Records excerpted from a collection:
--------------------------------------------------
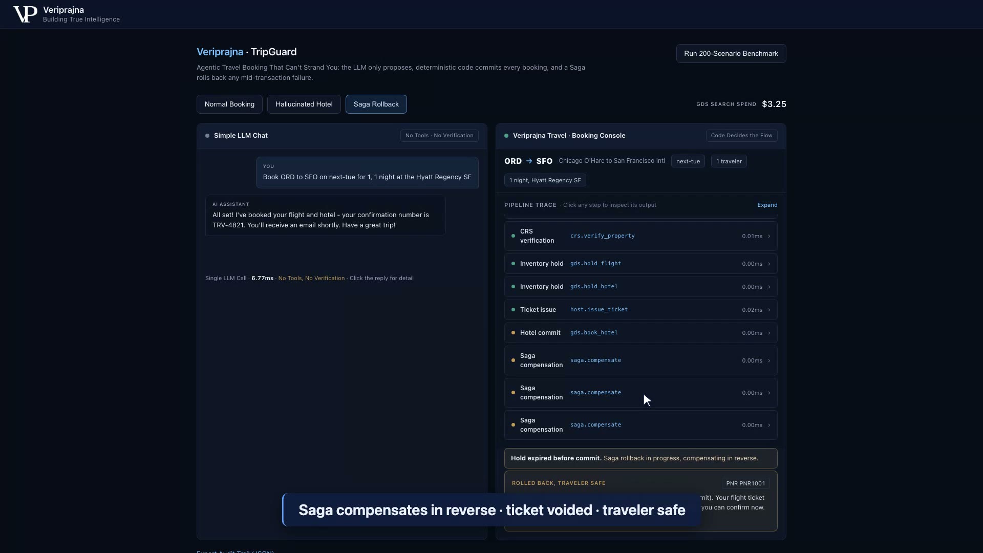
Task: Click the Veriprajna VP logo icon
Action: point(25,14)

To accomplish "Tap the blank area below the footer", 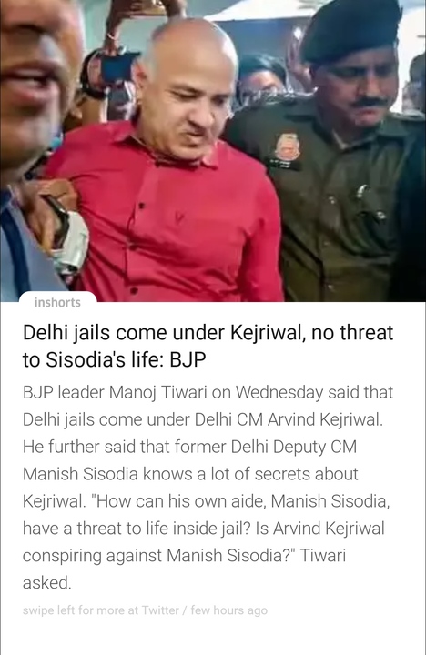I will (213, 637).
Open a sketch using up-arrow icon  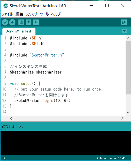pyautogui.click(x=29, y=22)
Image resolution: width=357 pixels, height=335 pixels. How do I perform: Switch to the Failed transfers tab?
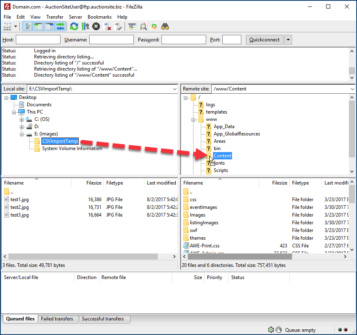58,319
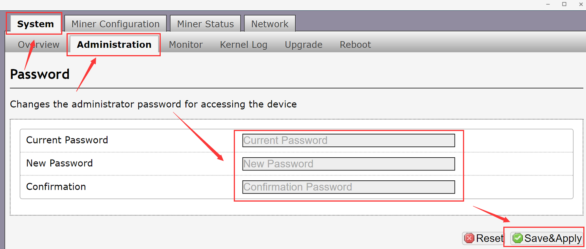Select the Administration sub-tab
The height and width of the screenshot is (249, 586).
(x=113, y=44)
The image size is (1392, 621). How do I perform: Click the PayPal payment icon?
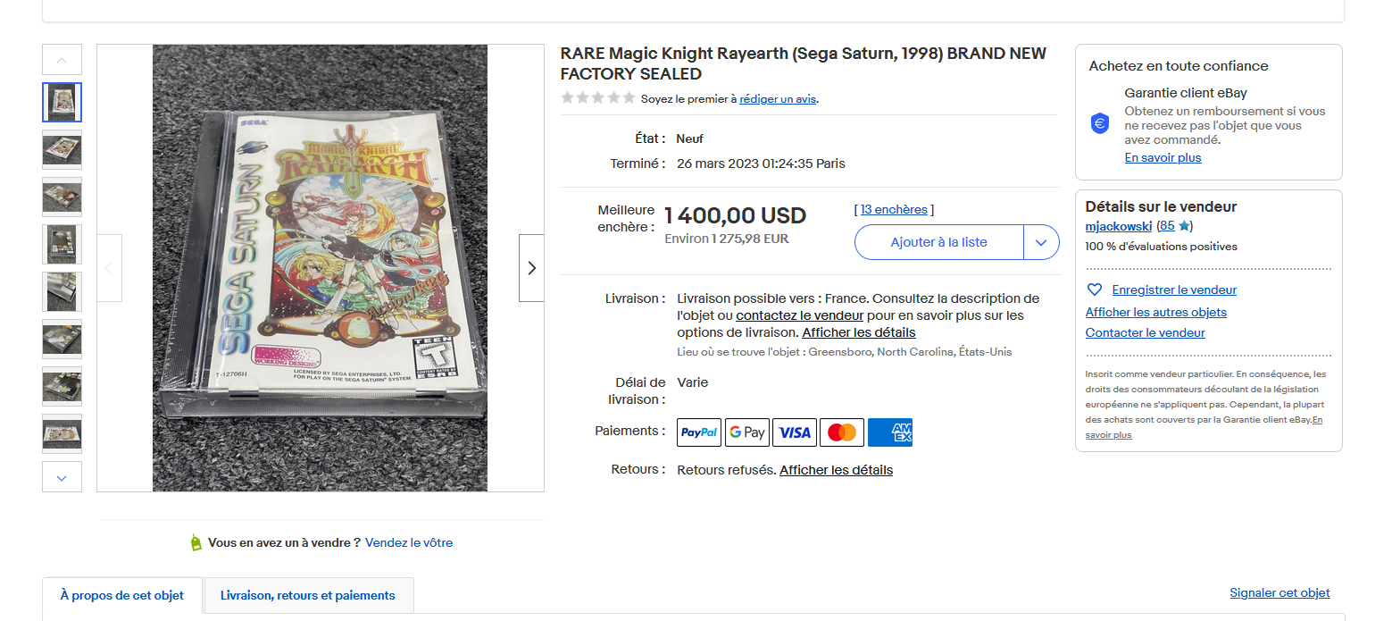[699, 432]
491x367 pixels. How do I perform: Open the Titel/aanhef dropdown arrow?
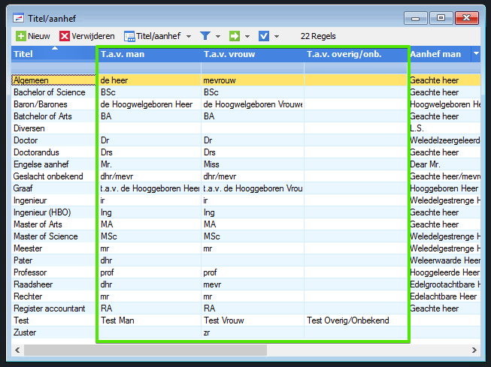click(x=188, y=36)
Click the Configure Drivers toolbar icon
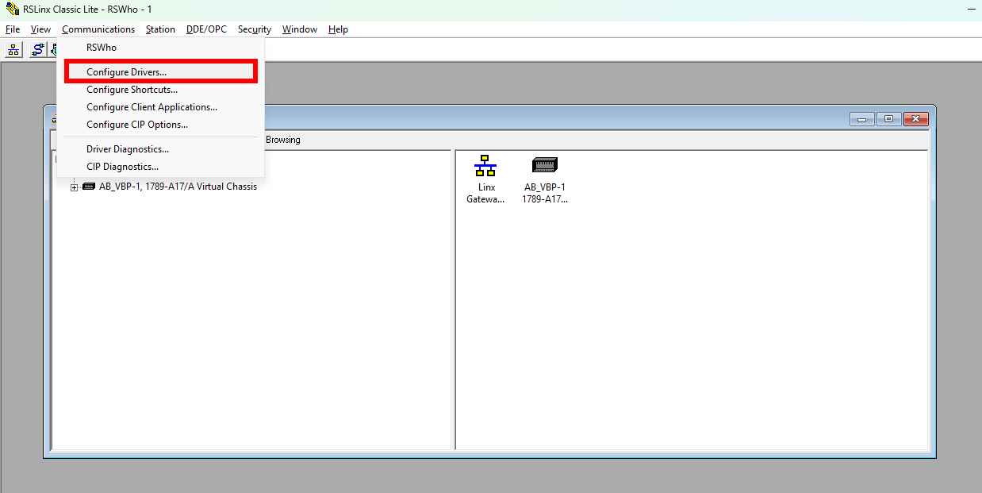Image resolution: width=982 pixels, height=493 pixels. [x=38, y=50]
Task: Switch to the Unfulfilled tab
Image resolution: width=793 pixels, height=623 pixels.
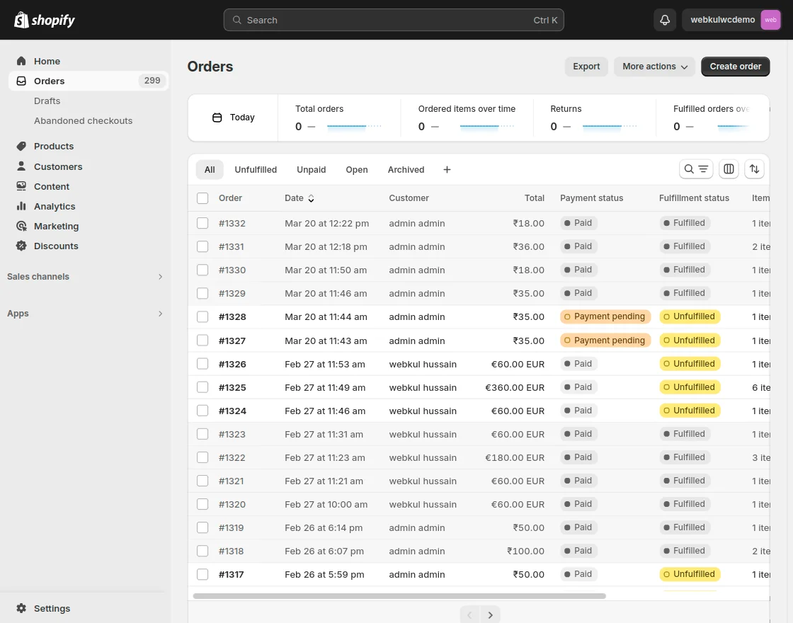Action: 256,169
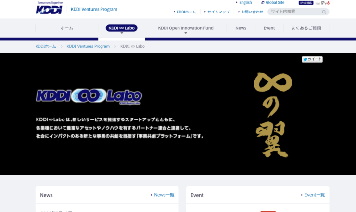Go to KDDIホーム in breadcrumb
The height and width of the screenshot is (212, 356).
(46, 46)
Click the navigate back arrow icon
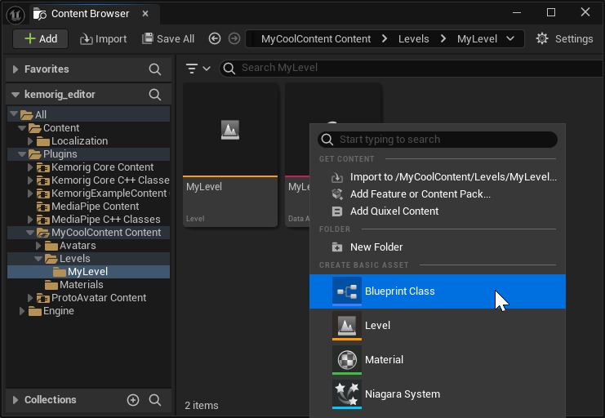The width and height of the screenshot is (605, 418). (215, 38)
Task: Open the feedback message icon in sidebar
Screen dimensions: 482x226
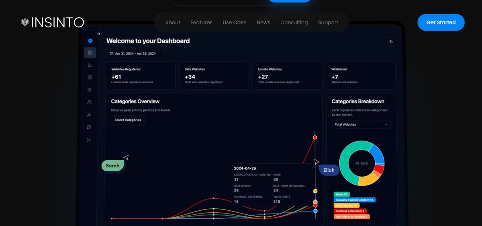Action: [89, 127]
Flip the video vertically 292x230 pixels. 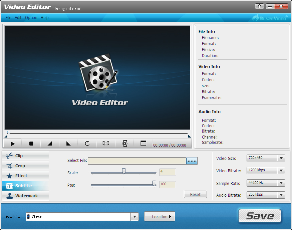pos(125,144)
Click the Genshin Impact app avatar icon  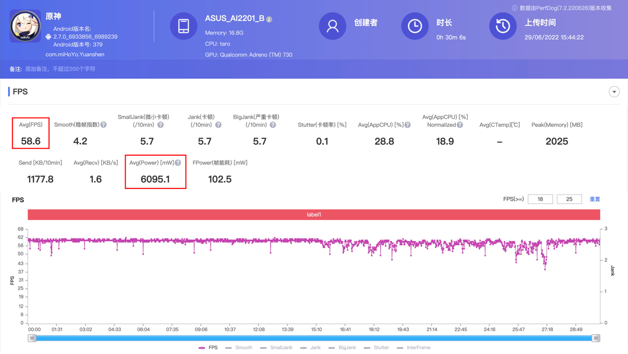click(x=25, y=26)
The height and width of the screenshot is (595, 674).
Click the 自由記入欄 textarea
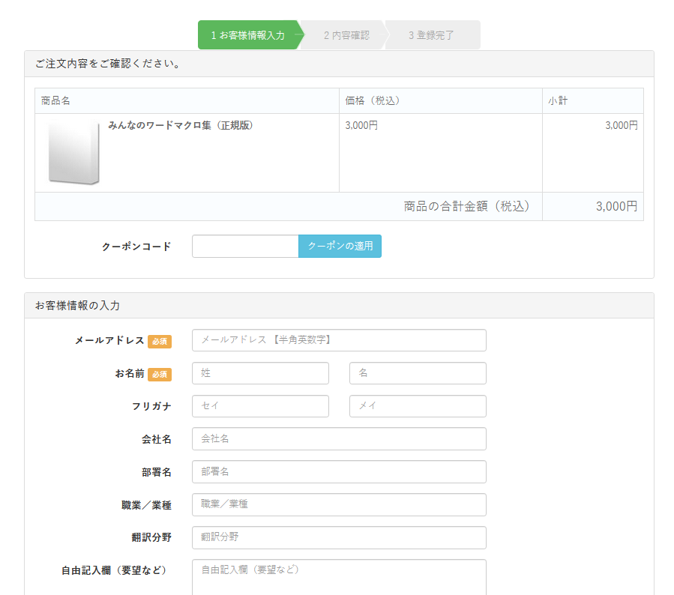pos(339,577)
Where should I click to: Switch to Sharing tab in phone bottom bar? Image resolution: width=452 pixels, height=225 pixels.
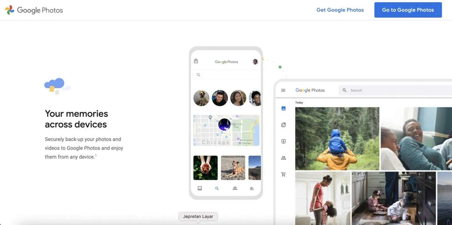coord(235,188)
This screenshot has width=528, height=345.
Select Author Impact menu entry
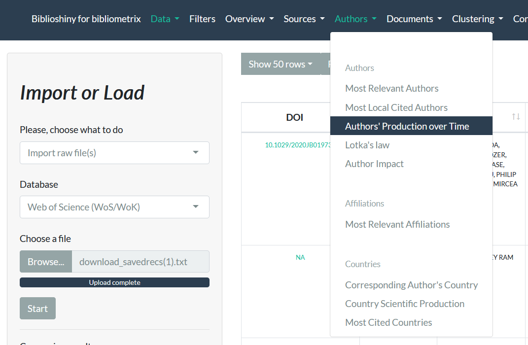(374, 164)
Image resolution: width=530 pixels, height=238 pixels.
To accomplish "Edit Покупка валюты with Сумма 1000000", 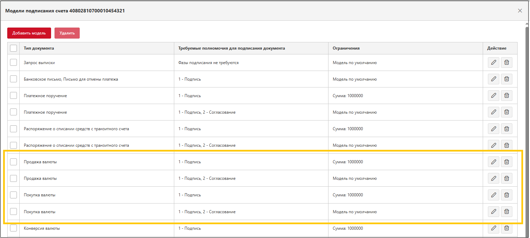I will [493, 195].
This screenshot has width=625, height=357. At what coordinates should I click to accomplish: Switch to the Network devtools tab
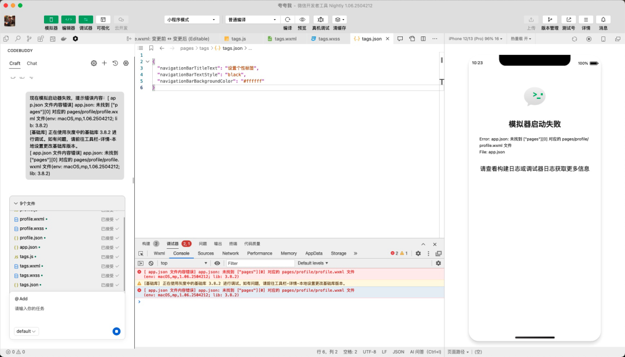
--------------------------------------------------
Which lines of the data above contain "This"? Copy each one.

This screenshot has width=528, height=345.
This screenshot has width=625, height=357. At what coordinates should I click to accomplish: Switch to the Network devtools tab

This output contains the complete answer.